** Consigne **
Recopiez intégralement les lignes ci-dessous en renommant chaque occurrence de « Instruction » en « Command », sans aucune autre modification.

== Lignes fournies

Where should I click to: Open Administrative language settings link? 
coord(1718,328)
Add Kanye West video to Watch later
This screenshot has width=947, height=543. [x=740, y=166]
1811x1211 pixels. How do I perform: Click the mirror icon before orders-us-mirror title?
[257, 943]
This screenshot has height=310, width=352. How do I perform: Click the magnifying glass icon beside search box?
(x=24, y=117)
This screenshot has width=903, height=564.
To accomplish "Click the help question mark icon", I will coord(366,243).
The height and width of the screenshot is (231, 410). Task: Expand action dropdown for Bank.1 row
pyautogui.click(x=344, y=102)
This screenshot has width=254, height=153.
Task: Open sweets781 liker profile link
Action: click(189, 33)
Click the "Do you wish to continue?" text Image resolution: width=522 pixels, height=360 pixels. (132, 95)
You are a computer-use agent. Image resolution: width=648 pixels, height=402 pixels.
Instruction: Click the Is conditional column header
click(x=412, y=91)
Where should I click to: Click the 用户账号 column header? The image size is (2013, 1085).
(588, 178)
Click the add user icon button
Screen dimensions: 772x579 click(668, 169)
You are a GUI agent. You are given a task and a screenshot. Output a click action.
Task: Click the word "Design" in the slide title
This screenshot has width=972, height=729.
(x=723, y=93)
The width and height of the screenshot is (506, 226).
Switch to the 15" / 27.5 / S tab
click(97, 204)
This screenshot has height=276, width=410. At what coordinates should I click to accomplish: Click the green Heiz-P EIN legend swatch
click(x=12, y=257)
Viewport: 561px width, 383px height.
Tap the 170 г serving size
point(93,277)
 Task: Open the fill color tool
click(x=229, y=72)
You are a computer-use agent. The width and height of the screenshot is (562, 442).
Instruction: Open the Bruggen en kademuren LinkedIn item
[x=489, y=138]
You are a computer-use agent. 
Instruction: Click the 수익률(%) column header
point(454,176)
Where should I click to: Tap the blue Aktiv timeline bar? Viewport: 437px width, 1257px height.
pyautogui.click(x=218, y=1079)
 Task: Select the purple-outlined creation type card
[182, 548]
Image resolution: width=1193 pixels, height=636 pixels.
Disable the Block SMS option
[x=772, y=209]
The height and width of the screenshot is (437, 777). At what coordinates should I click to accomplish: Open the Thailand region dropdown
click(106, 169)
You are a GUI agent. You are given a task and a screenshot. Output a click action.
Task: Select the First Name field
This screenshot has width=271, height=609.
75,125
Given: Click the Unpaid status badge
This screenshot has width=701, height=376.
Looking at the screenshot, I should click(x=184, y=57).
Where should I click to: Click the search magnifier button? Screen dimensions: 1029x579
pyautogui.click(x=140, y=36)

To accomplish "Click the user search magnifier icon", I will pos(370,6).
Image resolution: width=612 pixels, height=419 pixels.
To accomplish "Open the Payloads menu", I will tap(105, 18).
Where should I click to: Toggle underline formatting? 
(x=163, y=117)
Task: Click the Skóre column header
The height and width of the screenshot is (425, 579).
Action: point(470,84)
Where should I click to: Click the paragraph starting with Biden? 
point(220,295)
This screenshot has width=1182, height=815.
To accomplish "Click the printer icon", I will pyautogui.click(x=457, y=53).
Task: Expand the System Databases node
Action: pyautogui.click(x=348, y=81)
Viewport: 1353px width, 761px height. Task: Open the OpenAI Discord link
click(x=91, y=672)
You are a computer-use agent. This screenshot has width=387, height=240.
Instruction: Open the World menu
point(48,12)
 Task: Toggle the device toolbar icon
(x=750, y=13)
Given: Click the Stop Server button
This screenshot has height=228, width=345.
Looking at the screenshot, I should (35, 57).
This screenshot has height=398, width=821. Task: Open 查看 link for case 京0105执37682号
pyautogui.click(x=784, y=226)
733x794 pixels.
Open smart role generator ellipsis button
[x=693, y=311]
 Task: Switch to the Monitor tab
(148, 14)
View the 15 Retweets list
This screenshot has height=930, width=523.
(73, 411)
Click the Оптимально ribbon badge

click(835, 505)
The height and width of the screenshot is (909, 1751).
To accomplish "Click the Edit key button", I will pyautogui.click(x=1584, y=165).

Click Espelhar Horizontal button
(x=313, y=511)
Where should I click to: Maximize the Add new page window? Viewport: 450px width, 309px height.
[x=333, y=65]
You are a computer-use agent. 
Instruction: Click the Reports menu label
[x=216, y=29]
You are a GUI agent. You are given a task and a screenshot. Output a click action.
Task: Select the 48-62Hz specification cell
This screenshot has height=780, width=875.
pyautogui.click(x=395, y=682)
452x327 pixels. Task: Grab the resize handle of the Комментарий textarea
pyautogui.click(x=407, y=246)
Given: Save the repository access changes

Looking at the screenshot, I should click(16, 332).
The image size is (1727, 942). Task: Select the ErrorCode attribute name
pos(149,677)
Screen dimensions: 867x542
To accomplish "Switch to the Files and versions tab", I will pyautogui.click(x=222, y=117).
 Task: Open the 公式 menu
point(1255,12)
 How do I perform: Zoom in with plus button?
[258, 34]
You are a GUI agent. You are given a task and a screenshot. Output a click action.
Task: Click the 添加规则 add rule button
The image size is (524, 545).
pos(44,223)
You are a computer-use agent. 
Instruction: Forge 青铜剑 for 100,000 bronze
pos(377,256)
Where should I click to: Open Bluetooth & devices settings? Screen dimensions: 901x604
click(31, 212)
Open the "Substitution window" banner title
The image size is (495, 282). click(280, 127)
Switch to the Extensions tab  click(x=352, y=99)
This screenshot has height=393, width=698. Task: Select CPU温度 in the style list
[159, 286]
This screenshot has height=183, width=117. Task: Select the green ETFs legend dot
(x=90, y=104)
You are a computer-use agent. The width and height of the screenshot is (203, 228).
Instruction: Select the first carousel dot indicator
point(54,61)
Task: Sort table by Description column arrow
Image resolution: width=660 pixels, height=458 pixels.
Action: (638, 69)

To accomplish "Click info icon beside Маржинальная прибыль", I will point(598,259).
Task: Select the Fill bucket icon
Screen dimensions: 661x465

====

** Réponse proposée **
Where should I click to: Open Administrative language settings link? 
coord(1718,328)
Add Kanye West video to Watch later
This screenshot has width=947, height=543. [x=740, y=166]
1811x1211 pixels. How do I perform: Click the mirror icon before orders-us-mirror title?
[257, 943]
This screenshot has height=310, width=352. How do I perform: Click the magnifying glass icon beside search box?
(x=24, y=117)
This screenshot has width=903, height=564.
To accomplish "Click the help question mark icon", I will coord(366,243).
The height and width of the screenshot is (231, 410). Task: Expand action dropdown for Bank.1 row
pyautogui.click(x=344, y=102)
This screenshot has width=254, height=153.
Task: Open sweets781 liker profile link
Action: click(189, 33)
Click the "Do you wish to continue?" text Image resolution: width=522 pixels, height=360 pixels. (132, 95)
You are a computer-use agent. Image resolution: width=648 pixels, height=402 pixels.
Command: Click the Is conditional column header
click(x=412, y=91)
Where should I click to: Click the 用户账号 column header? The image size is (2013, 1085).
(588, 178)
Click the add user icon button
Screen dimensions: 772x579 click(668, 169)
You are a GUI agent. You are given a task and a screenshot. Output a click action.
Task: Click the word "Design" in the slide title
This screenshot has width=972, height=729.
(x=723, y=93)
The width and height of the screenshot is (506, 226).
Switch to the 15" / 27.5 / S tab
click(97, 204)
This screenshot has height=276, width=410. At what coordinates should I click to accomplish: Click the green Heiz-P EIN legend swatch
click(x=12, y=257)
Viewport: 561px width, 383px height.
Tap the 170 г serving size
point(93,277)
 Task: Open the fill color tool
click(x=229, y=72)
You are a computer-use agent. The width and height of the screenshot is (562, 442).
Command: Open the Bruggen en kademuren LinkedIn item
[x=489, y=138]
You are a computer-use agent. 
Command: Click the 수익률(%) column header
point(454,176)
Where should I click to: Tap the blue Aktiv timeline bar? Viewport: 437px width, 1257px height.
pyautogui.click(x=218, y=1079)
 Task: Select the purple-outlined creation type card
[182, 548]
Image resolution: width=1193 pixels, height=636 pixels.
Disable the Block SMS option
[x=772, y=209]
The height and width of the screenshot is (437, 777). At what coordinates should I click to accomplish: Open the Thailand region dropdown
click(106, 169)
You are a GUI agent. You are given a task and a screenshot. Output a click action.
Task: Select the First Name field
This screenshot has width=271, height=609.
75,125
Given: Click the Unpaid status badge
This screenshot has width=701, height=376.
Looking at the screenshot, I should click(x=184, y=57).
Where should I click to: Click the search magnifier button? Screen dimensions: 1029x579
pyautogui.click(x=140, y=36)

To accomplish "Click the user search magnifier icon", I will pos(370,6).
Image resolution: width=612 pixels, height=419 pixels.
To accomplish "Open the Payloads menu", I will tap(105, 18).
Where should I click to: Toggle underline formatting? 
(x=163, y=117)
Task: Click the Skóre column header
The height and width of the screenshot is (425, 579).
Action: point(470,84)
Where should I click to: Click the paragraph starting with Biden? 
point(220,295)
This screenshot has width=1182, height=815.
To accomplish "Click the printer icon", I will pyautogui.click(x=457, y=53).
Task: Expand the System Databases node
Action: pyautogui.click(x=348, y=81)
Viewport: 1353px width, 761px height. Task: Open the OpenAI Discord link
click(x=91, y=672)
You are a computer-use agent. This screenshot has width=387, height=240.
Command: Open the World menu
point(48,12)
 Task: Toggle the device toolbar icon
(x=750, y=13)
Given: Click the Stop Server button
This screenshot has height=228, width=345.
Looking at the screenshot, I should (35, 57).
This screenshot has height=398, width=821. Task: Open 查看 link for case 京0105执37682号
pyautogui.click(x=784, y=226)
733x794 pixels.
Open smart role generator ellipsis button
[x=693, y=311]
 Task: Switch to the Monitor tab
(148, 14)
View the 15 Retweets list
This screenshot has height=930, width=523.
(73, 411)
Click the Оптимально ribbon badge

click(835, 505)
The height and width of the screenshot is (909, 1751).
To accomplish "Click the Edit key button", I will pyautogui.click(x=1584, y=165).

Click Espelhar Horizontal button
(x=313, y=511)
Where should I click to: Maximize the Add new page window? Viewport: 450px width, 309px height.
[x=333, y=65]
You are a computer-use agent. 
Command: Click the Reports menu label
[x=216, y=29]
You are a GUI agent. You are given a task and a screenshot. Output a click action.
Task: Select the 48-62Hz specification cell
This screenshot has height=780, width=875.
pyautogui.click(x=395, y=682)
452x327 pixels. Task: Grab the resize handle of the Комментарий textarea
pyautogui.click(x=407, y=246)
Given: Save the repository access changes

Looking at the screenshot, I should click(16, 332).
The image size is (1727, 942). Task: Select the ErrorCode attribute name
pos(149,677)
Screen dimensions: 867x542
To accomplish "Switch to the Files and versions tab", I will pyautogui.click(x=222, y=117).
 Task: Open the 公式 menu
point(1255,12)
 How do I perform: Zoom in with plus button?
[258, 34]
You are a GUI agent. You are given a task and a screenshot. Output a click action.
Task: Click the 添加规则 add rule button
The image size is (524, 545).
pos(44,223)
You are a computer-use agent. 
Command: Forge 青铜剑 for 100,000 bronze
pos(377,256)
Where should I click to: Open Bluetooth & devices settings? Screen dimensions: 901x604
click(31, 212)
Open the "Substitution window" banner title
The image size is (495, 282). click(280, 127)
Switch to the Extensions tab  click(x=352, y=99)
This screenshot has height=393, width=698. Task: Select CPU温度 in the style list
[159, 286]
This screenshot has height=183, width=117. Task: Select the green ETFs legend dot
(x=90, y=104)
You are a computer-use agent. The width and height of the screenshot is (203, 228).
Command: Select the first carousel dot indicator
point(54,61)
Task: Sort table by Description column arrow
Image resolution: width=660 pixels, height=458 pixels.
Action: (638, 69)

To accomplish "Click info icon beside Маржинальная прибыль", I will point(598,259).
Task: Select the Fill bucket icon
Screen dimensions: 661x465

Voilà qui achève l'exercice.